→ EXERCISE OBJECTIVE
Print the records exactly as given.

━━━━━━━━━━━━━━━━━━━━

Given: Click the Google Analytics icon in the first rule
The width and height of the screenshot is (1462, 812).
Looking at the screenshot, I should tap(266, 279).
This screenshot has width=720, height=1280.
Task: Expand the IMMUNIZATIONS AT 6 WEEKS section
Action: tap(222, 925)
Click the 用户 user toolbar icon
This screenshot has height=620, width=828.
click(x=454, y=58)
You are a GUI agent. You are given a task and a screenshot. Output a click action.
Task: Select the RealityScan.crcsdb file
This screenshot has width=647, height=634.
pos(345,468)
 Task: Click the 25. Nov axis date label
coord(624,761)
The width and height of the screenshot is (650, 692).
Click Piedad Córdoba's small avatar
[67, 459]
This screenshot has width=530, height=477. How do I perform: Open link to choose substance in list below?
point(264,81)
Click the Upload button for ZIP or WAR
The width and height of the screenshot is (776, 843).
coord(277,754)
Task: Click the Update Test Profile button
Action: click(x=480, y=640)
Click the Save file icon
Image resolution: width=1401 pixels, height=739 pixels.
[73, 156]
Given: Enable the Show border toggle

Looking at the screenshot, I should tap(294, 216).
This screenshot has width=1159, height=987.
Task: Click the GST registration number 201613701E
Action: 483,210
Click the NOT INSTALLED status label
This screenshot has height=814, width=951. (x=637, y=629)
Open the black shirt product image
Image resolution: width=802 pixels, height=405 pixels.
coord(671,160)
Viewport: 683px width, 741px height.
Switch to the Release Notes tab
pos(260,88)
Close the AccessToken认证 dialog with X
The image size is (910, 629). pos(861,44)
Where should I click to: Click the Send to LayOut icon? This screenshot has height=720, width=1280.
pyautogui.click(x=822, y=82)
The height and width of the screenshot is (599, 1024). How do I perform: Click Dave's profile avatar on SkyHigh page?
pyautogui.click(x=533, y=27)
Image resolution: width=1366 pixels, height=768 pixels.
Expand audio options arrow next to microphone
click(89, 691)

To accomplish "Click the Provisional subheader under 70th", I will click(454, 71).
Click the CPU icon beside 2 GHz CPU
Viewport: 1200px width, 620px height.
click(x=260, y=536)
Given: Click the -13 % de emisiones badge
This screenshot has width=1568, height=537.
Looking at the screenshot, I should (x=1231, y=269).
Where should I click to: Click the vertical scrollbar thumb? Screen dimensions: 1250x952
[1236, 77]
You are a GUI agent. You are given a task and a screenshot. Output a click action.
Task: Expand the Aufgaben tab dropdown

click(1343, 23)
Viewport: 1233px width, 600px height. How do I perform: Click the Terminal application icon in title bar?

━━━━━━━━━━━━━━━━━━━━

→ EXERCISE ANSWER
Given: Click the Google Analytics icon in the first rule
The width and height of the screenshot is (1462, 812).
Looking at the screenshot, I should tap(266, 279).
This screenshot has width=720, height=1280.
Task: Expand the IMMUNIZATIONS AT 6 WEEKS section
Action: tap(222, 925)
Click the 用户 user toolbar icon
This screenshot has height=620, width=828.
click(x=454, y=58)
You are a GUI agent. You are given a task and a screenshot. Output a click action.
Task: Select the RealityScan.crcsdb file
This screenshot has width=647, height=634.
pos(345,468)
 Task: Click the 25. Nov axis date label
coord(624,761)
The width and height of the screenshot is (650, 692).
Click Piedad Córdoba's small avatar
[67, 459]
This screenshot has width=530, height=477. How do I perform: Open link to choose substance in list below?
point(264,81)
Click the Upload button for ZIP or WAR
The width and height of the screenshot is (776, 843).
coord(277,754)
Task: Click the Update Test Profile button
Action: click(x=480, y=640)
Click the Save file icon
Image resolution: width=1401 pixels, height=739 pixels.
[73, 156]
Given: Enable the Show border toggle

Looking at the screenshot, I should tap(294, 216).
This screenshot has width=1159, height=987.
Task: Click the GST registration number 201613701E
Action: 483,210
Click the NOT INSTALLED status label
This screenshot has height=814, width=951. (x=637, y=629)
Open the black shirt product image
Image resolution: width=802 pixels, height=405 pixels.
coord(671,160)
Viewport: 683px width, 741px height.
Switch to the Release Notes tab
pos(260,88)
Close the AccessToken认证 dialog with X
The image size is (910, 629). pos(861,44)
Where should I click to: Click the Send to LayOut icon? This screenshot has height=720, width=1280.
pyautogui.click(x=822, y=82)
The height and width of the screenshot is (599, 1024). How do I perform: Click Dave's profile avatar on SkyHigh page?
pyautogui.click(x=533, y=27)
Image resolution: width=1366 pixels, height=768 pixels.
Expand audio options arrow next to microphone
click(89, 691)

To accomplish "Click the Provisional subheader under 70th", I will click(454, 71).
Click the CPU icon beside 2 GHz CPU
Viewport: 1200px width, 620px height.
click(x=260, y=536)
Given: Click the -13 % de emisiones badge
This screenshot has width=1568, height=537.
Looking at the screenshot, I should (x=1231, y=269).
Where should I click to: Click the vertical scrollbar thumb? Screen dimensions: 1250x952
[1236, 77]
You are a GUI agent. You are given a task and a screenshot. Output a click action.
Task: Expand the Aufgaben tab dropdown

click(1343, 23)
Viewport: 1233px width, 600px height. How do I perform: Click the Terminal application icon in title bar?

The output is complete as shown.